Father John Misty : 2017, Année de la Pure Comédie?
Publié : 16 août 2017, 23:53
Pour moi, les artistes les plus pertinents sont ceux qui ont des antennes, ceux qui, bien avant le commun des mortels, détectent ce qui est à venir ou voient des pans entiers de la nature humaine que la grande majorité des gens ne peut ou ne veut pas voir. Ils se servent ensuite de leur art pour nous faire part des visions qu'ils ont eues. William Shakespeare est de ceux-là. Quatre siècles après sa mort, nous n'avons pas encore réussi à faire le tour de tout ce qu'il avait à nous dire à propos du coeur de l'homme. Plus près de nous, les textes de Bob Dylan ou les musiques d'Ornette Coleman, par exemple, font également preuve d'une clairvoyance qui force l'admiration.

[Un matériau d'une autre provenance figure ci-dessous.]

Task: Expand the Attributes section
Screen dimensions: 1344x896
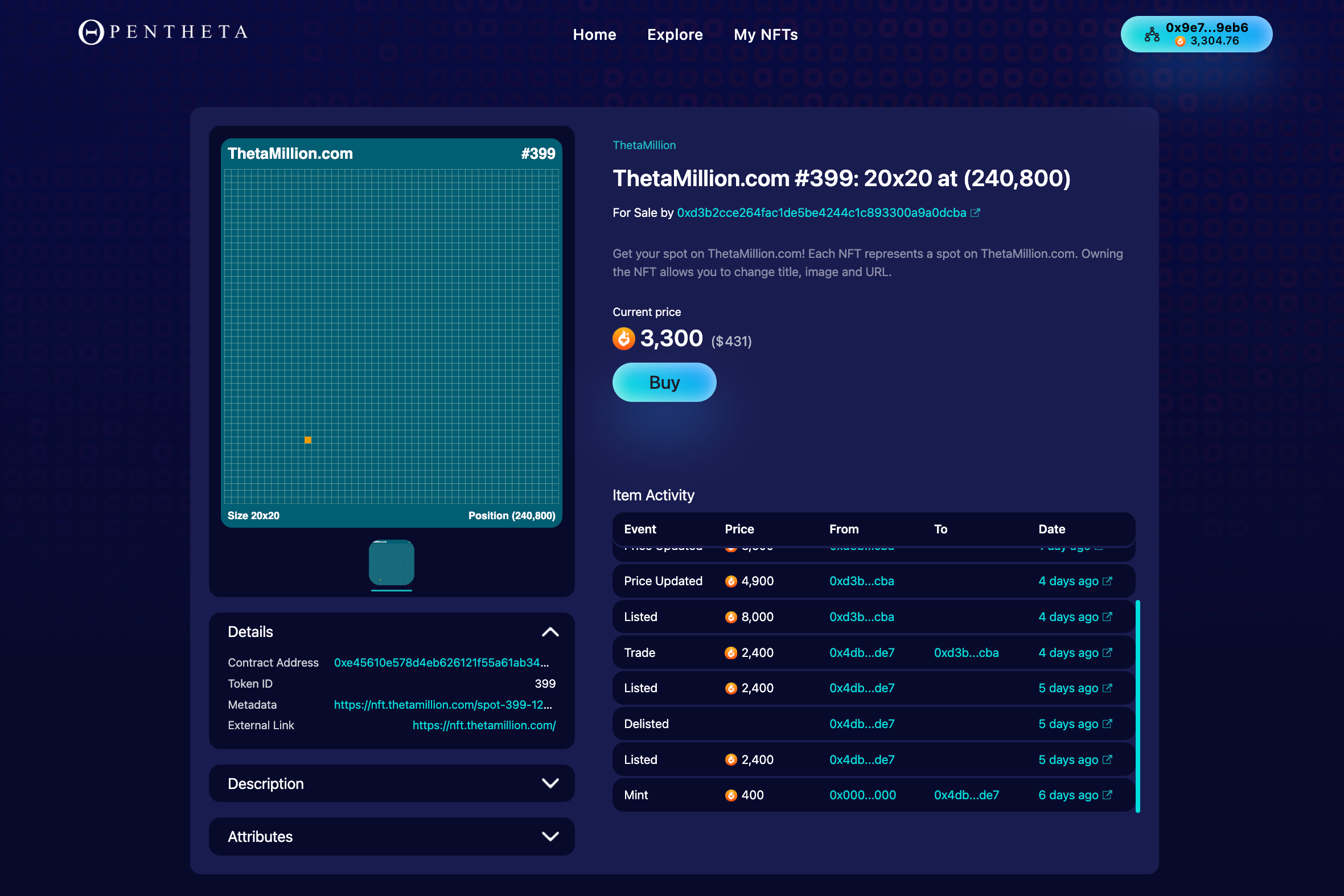Action: coord(550,837)
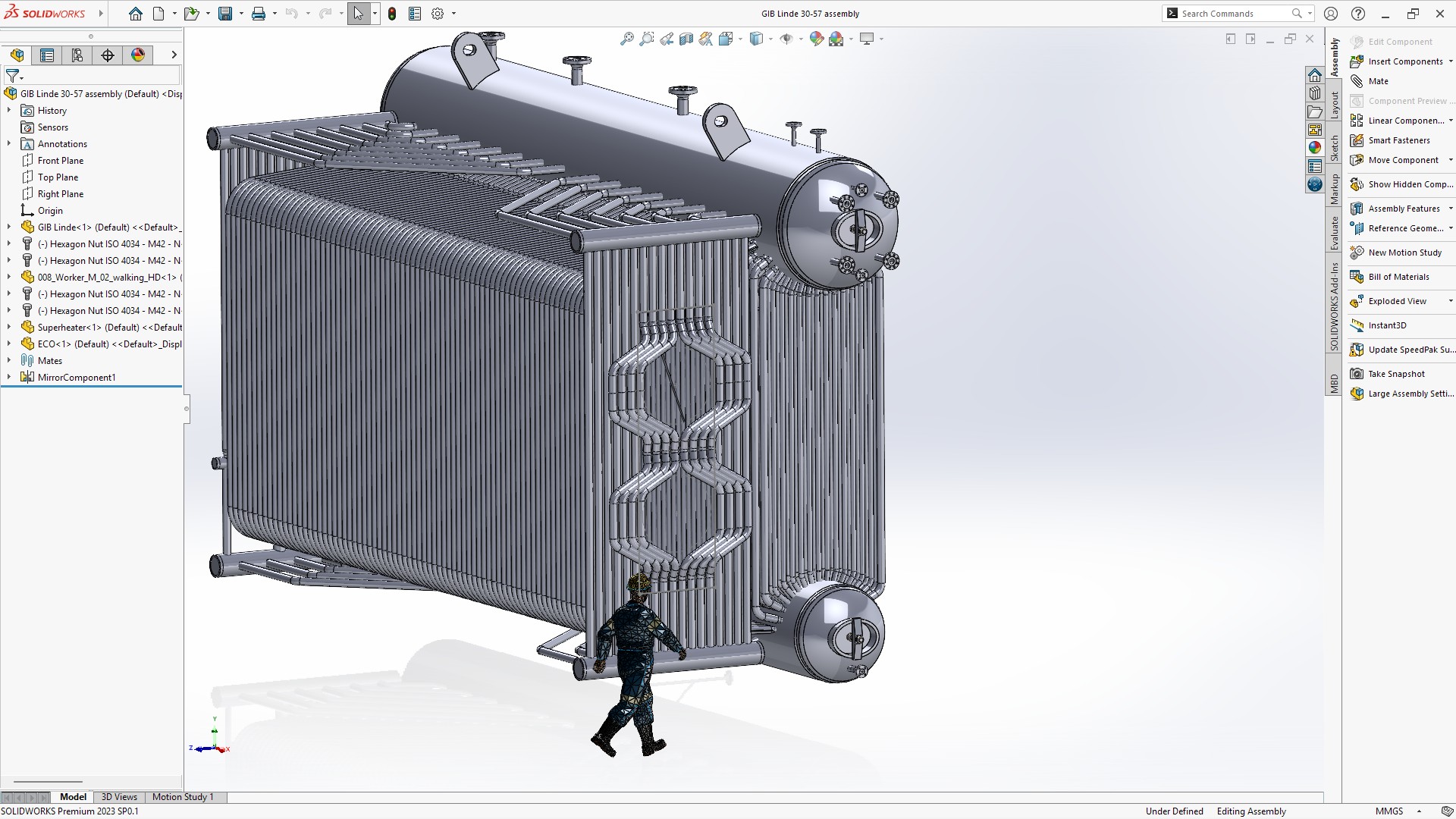Click Take Snapshot camera icon
The width and height of the screenshot is (1456, 819).
(x=1357, y=374)
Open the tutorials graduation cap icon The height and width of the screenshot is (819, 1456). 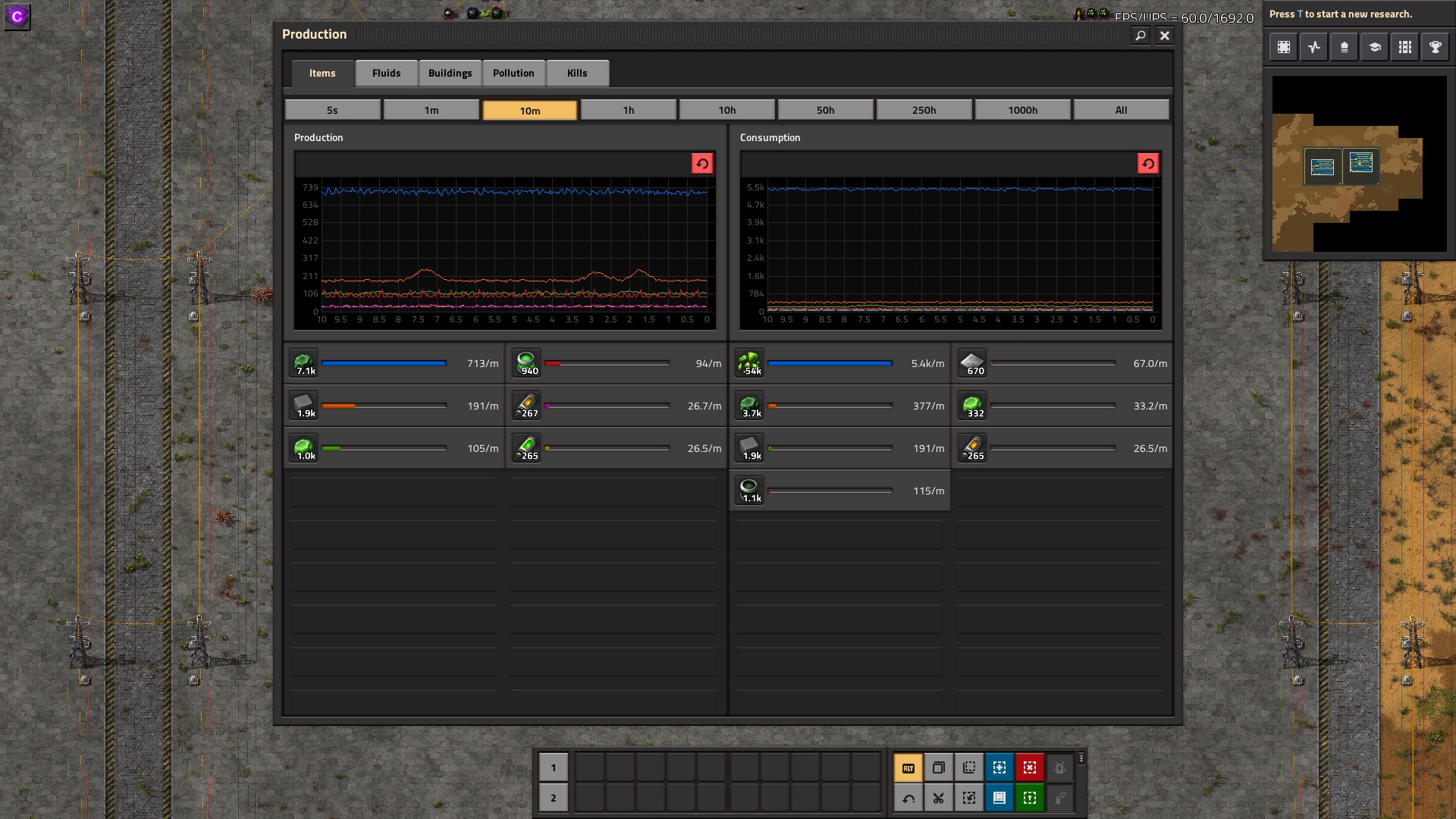(1374, 47)
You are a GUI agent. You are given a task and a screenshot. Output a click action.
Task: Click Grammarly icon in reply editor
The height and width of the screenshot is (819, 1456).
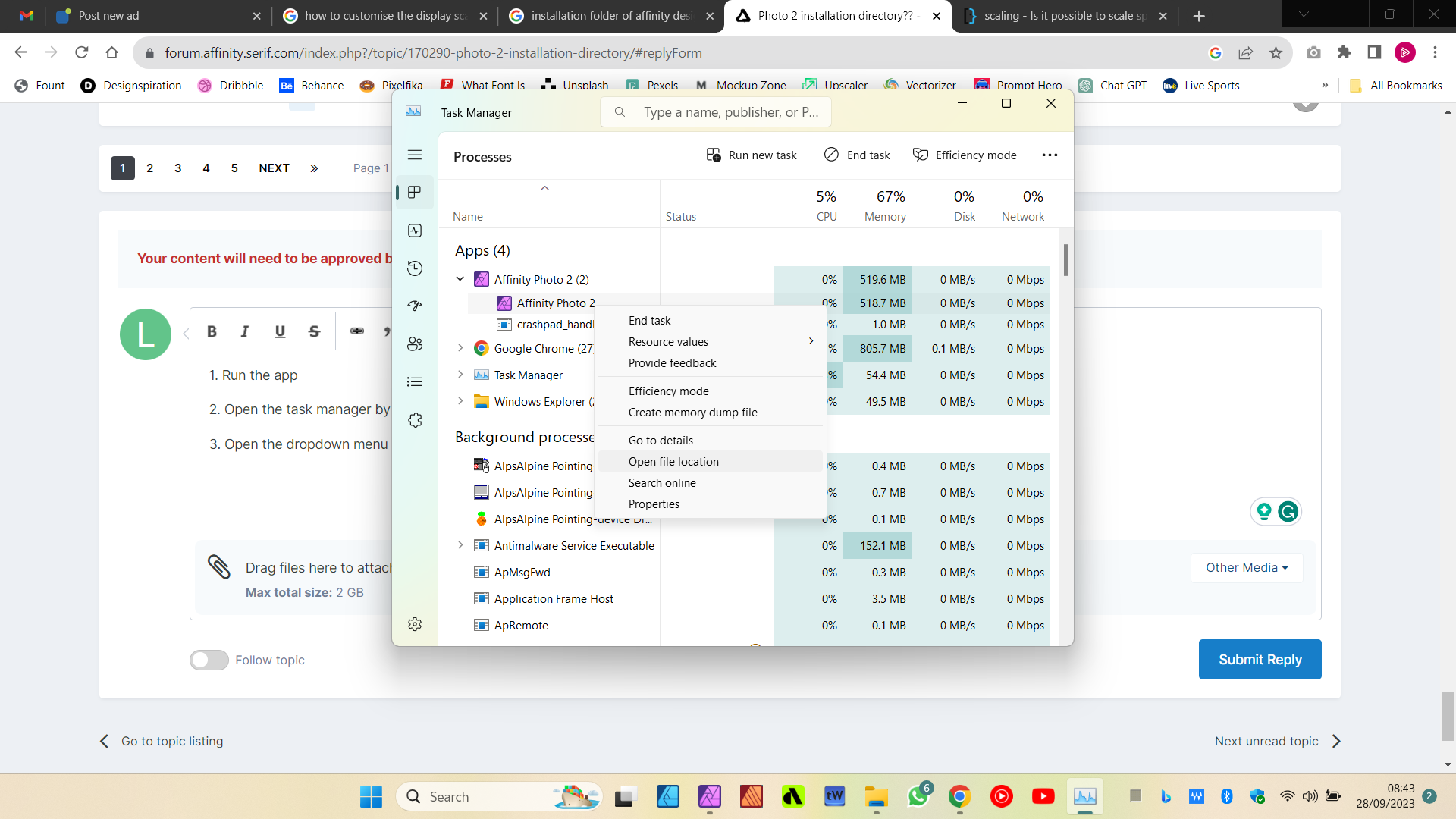1288,512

Father John Misty, fait, pour moi, partie de ces artistes à antennes. Je l'ai connu avec son deuxième album sous ce pseudonyme, "I Love You Honeybear". Je découvrais alors un chansonnier à la plume acide qui portait un regard fortement teinté d'humour noir sur les relations amoureuses. En cela, il me fait beaucoup penser à un de ses modèles, le grand Leonard Cohen. À la différence près que le barde montréalais n'éprouvait pas le besoin de se cacher derrière un personnage de scène provocateur et arrogant.
Pour continuer avec ce bon vieux Leonard, voici une reprise de "Bird on a Wire" par Misty. Elle nous montre que celui-ci est un interprète extrêmement doué, autre chose qui m'avait fortement impressionné à l'écoute de "I Love You Honeybear". Beaucoup de senti et une belle voix très bien maîtrisée. Un vrai bon chanteur, quoi!

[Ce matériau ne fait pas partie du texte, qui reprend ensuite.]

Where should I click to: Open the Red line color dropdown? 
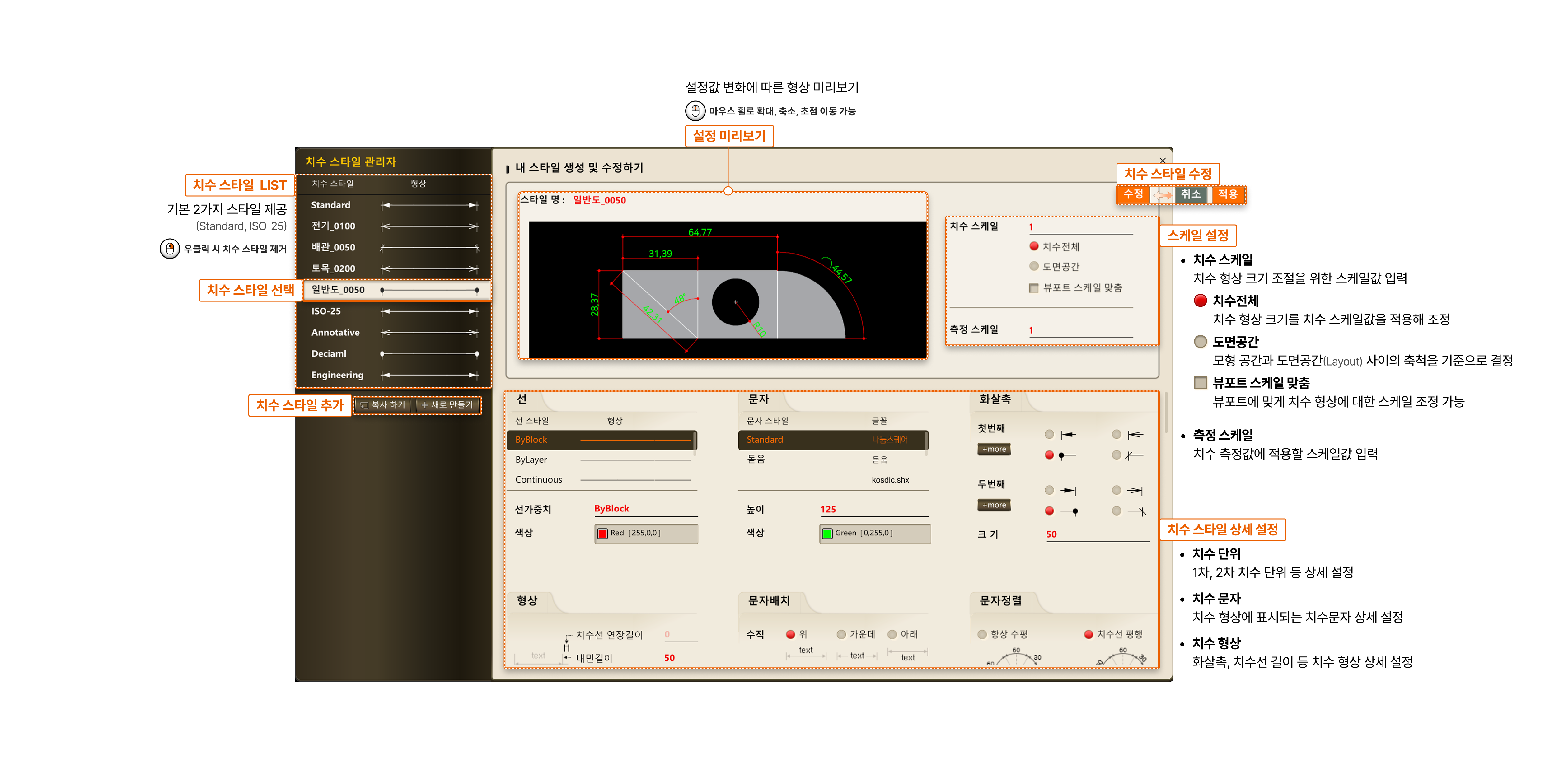pyautogui.click(x=646, y=533)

Puis, le 22 juillet 2016, lendemain de la convention républicaine qui a couronné Donald Trump, Misty, qui devait se produire dans le cadre du WXPN's XPoNential Music Festival, décide de ne pas chanter ses chansons mais plutôt de discourir assez longuement à propos des effets néfastes que la culture du divertissement a sur les gens. Il demande au public de se taire quand il veut l'applaudir, lui déclare "Maybe just take a moment to be really fucking profoundly sad", improvise un morceau d'une dizaine de minutes et, pour conclure, entonne "Bird on a Wire". Il explique ce comportement le lendemain, disant qu'il réagissait simplement au couronnement du "next potential idiot king".
Josh Tillman (le vrai nom de Misty) est donc un type particulièrement sensible. L'arrivée en scène du Roi Orange en a effrayé plusieurs (j'en suis), mais elle semble l'avoir affecté pas à peu près. Le cynique a plongé la tête première dans la déprime et maintenant, tout ce qu'il décrit est du noir le plus noir, à commencer par le texte qui accompagne la pochette de "Pure Comedy". L'être humain a inventé le divertissement qui va causer sa perte. La solution? Les ours polaires qui, à cause du réchauffement climatique, vont descendre au sud et dévorer tout le monde pour se venger. Optimiste, le Misty!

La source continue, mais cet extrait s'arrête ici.